Study: Coronavirus might ‘hide’ in brains of severely ill patients, wreaking potential lifelong havoc

Theresa Braine, New York Daily News

The novel coronavirus doesn’t just attack the brain, new research shows. It may take up residence and “hide” there.

And, like Jason in the unending stream of “Friday the 13th” movies, it could come back.

Researchers at Georgia State University measured the levels of SARS-CoV-2 – the pathogen that causes COVID-19 – in the brains of mice that had been infected via their nasal passages and had developed severe illness. They found virus levels 1,000 times higher there than in other organs, they said in a study published in the journal Viruses.

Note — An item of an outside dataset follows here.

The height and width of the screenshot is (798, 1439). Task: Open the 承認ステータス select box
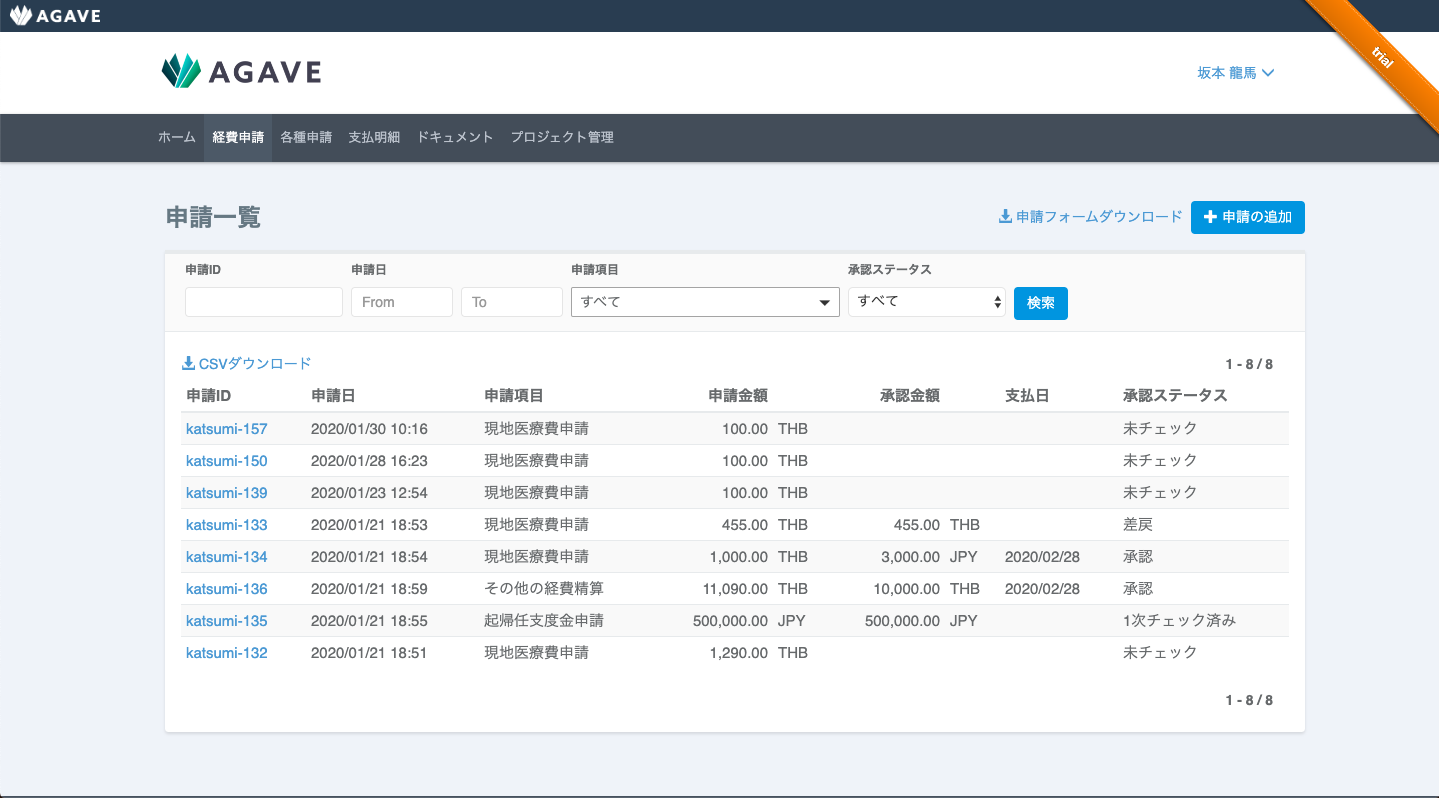point(927,302)
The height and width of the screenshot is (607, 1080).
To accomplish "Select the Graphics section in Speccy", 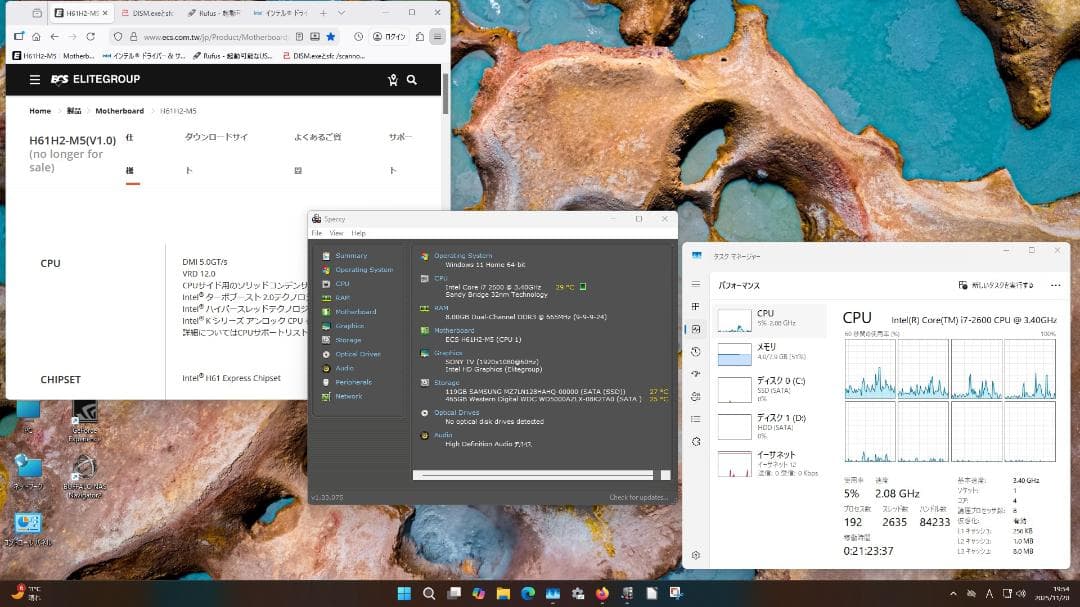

The team is now puzzling out the implications of the new findings, which showed the elevated brain levels of coronavirus five to six days after initial infection, correlating to the onset of symptoms such as labored breathing, disorientation and weakness. In contrast, the virus began declining in the animals’ lungs around day three, the researchers said.

While the novel coronavirus’s attacks and effects on the brain and nervous system have been documented, the researchers surmised that the high levels of the virus in the brain could potentially explain persistent neurological symptoms in some so-called long-haulers – people who remain sick long after the virus is supposedly gone.

Not all COVID infections make it to the brain. But among the ones that do, it might stay there.

“The brain is one of the regions where virus likes to hide,” assistant professor and study lead author Mukesh Kumar said in a statement. “That’s why we’re seeing severe disease and all these multiple symptoms like heart disease, stroke and all these long-haulers with loss of smell, loss of taste. All of this has to do with the brain rather than with the lungs.”

It could also shed light on why patients who appear to be getting better and whose lungs were beginning to function again might suddenly relapse and enter a sharp decline. Viral infections that make their way into the brain in general can cause inflammation that reverberates throughout the body, and the novel coronavirus is no exception.

“Our thinking that it’s more of a respiratory disease is not necessarily true,” Kumar said in the statement. “Once it infects the brain it can affect anything because the brain is controlling your lungs, the heart, everything. The brain is a very sensitive organ. It’s the central processor for everything.”